Reports today said that Verrimus, a UK technical surveillance and privacy company had offered to sell the gardaí equipment similar to that found when Verrimus swept the GSOC offices.
The reports say that while in Dublin for the sweep, Verrimus officials attempted to sell the equipment during a demonstration to garda officials.
However, Verrimus denied that story this afternoon, saying that they are not allowed to sell the type of device they demonstrated.
“Verrimus can confirm we attended the Garda HQ on their invitation to demonstrate a number of TSCM (Technical Surveillance Counter Measures) technologies.
“Verrimus can confirm we demonstrated a number of specialist TSCM equipments on behalf of their manufacturers and agent.
In relation to the equipment demonstrated to the Garda, Verrimus demonstrates only, we do not, and can not, sell those specific equipments.
Meanwhile, the clamour for an independent inquiry into the affair has grown, with Fianna Fáil’s Seamus Kirk becoming the latest opposition politician to make the call.

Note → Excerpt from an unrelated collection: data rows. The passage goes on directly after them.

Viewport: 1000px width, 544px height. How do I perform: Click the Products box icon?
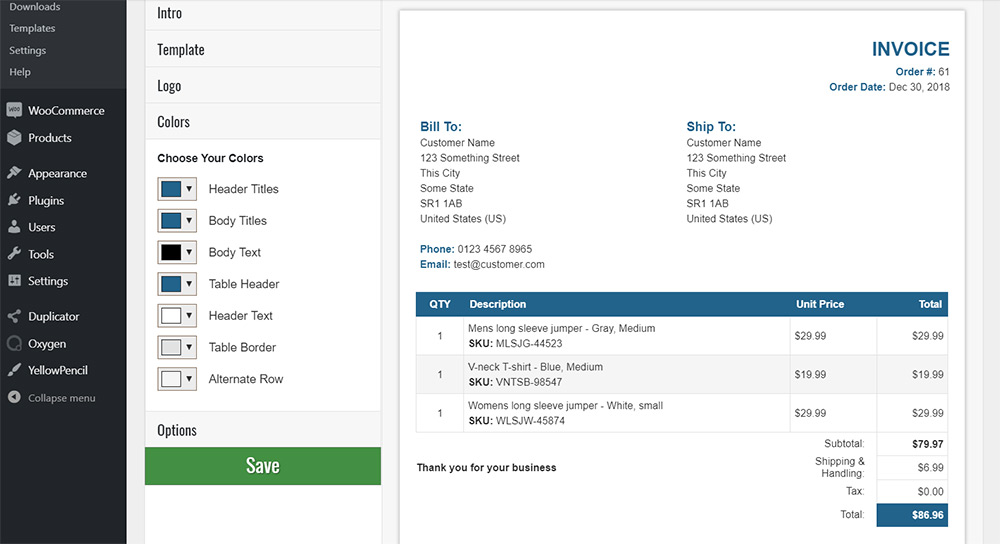click(14, 138)
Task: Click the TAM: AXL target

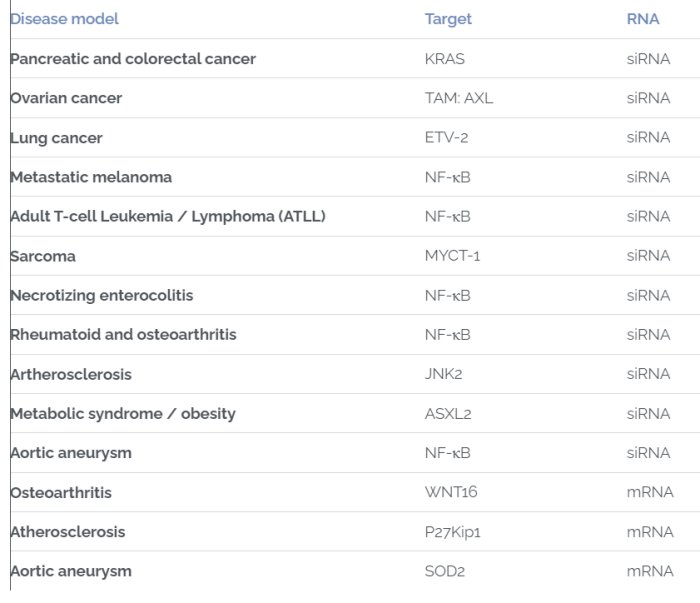Action: point(459,98)
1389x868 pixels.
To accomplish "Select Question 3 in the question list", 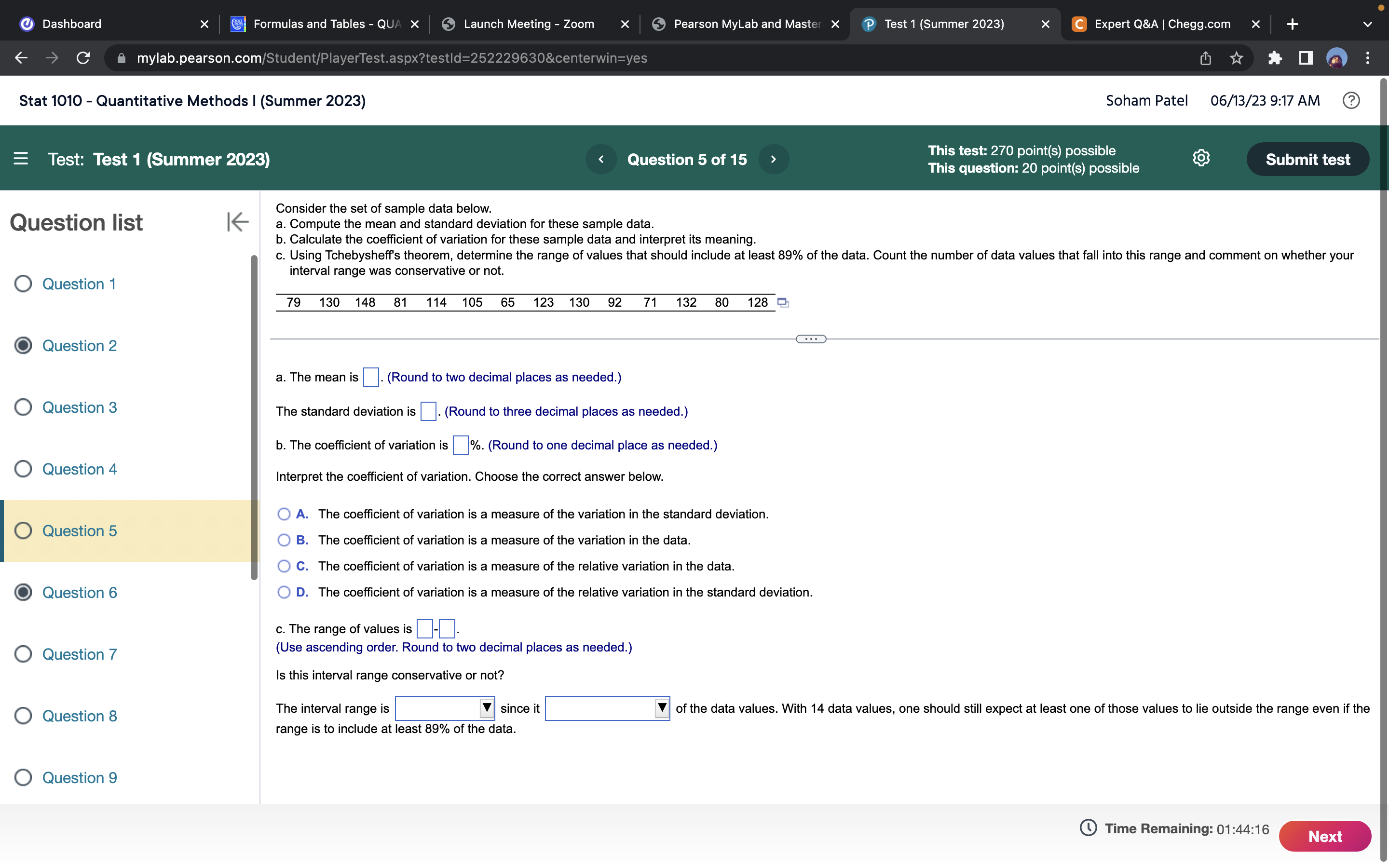I will [79, 407].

“The issues at the heart of this controversy and the Government’s handling of it are extremely serious and must be addressed in a manner that is open, transparent and will have the confidence of the public,” said the Louth TD.

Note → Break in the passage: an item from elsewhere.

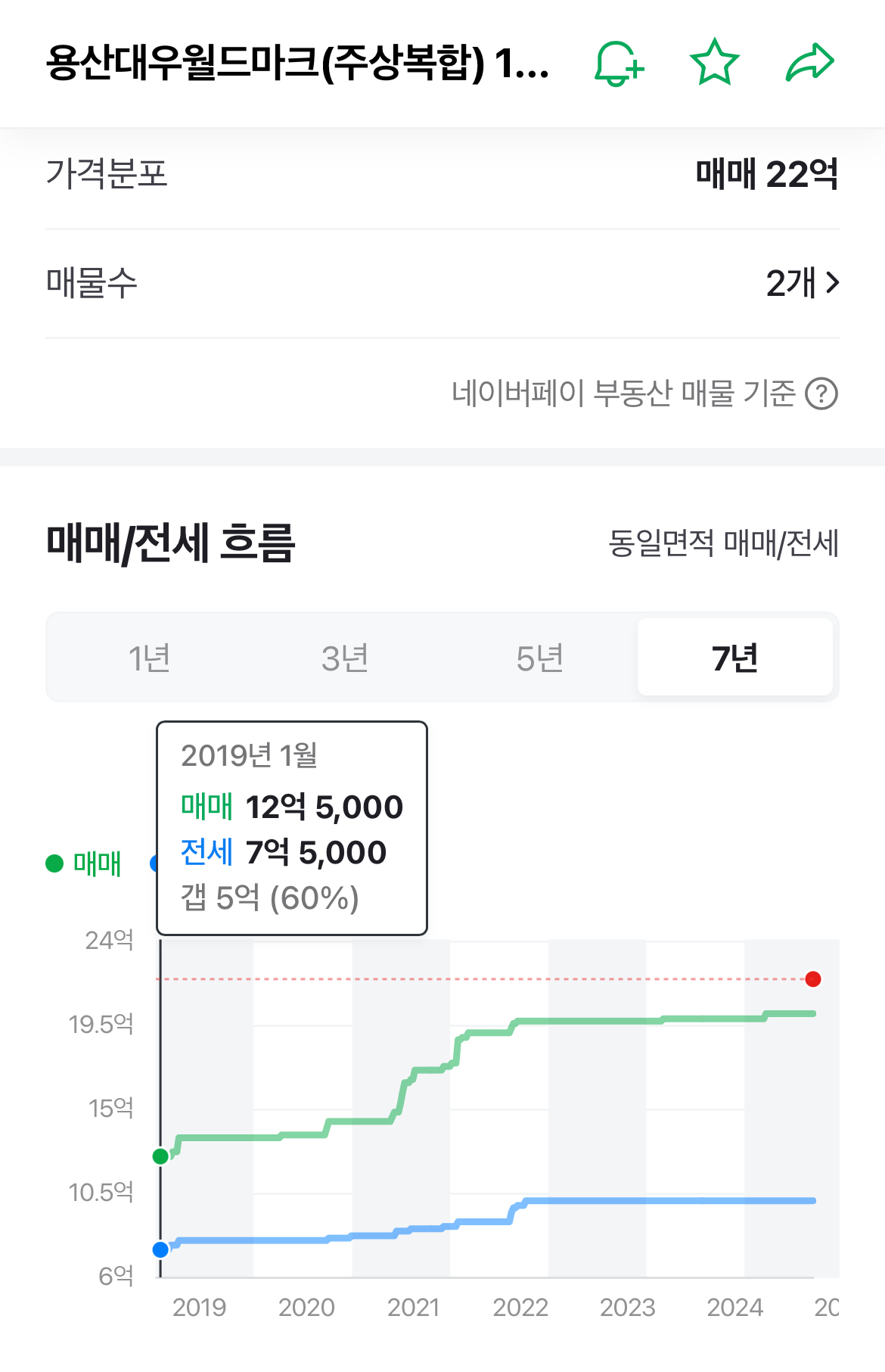Click the red dot listing price marker
Screen dimensions: 885x1372
(813, 979)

Sinn Féin’s Mary-Lou McDonald said that the legislation which governs GSOC needs to be examined.
“The existing legislation clearly presents barriers to allowing GSOC to fulfil its role as the body charged with conducting thorough, comprehensive and independent investigations into possible Garda misconduct.
“Currently GSOC does not have the power to investigate the Garda Commissioner. It is necessary that Ombudsman when conducting investigations can have oversight of and accountability from every level with an Garda Síochána, up to and including the Garda Commissioner.”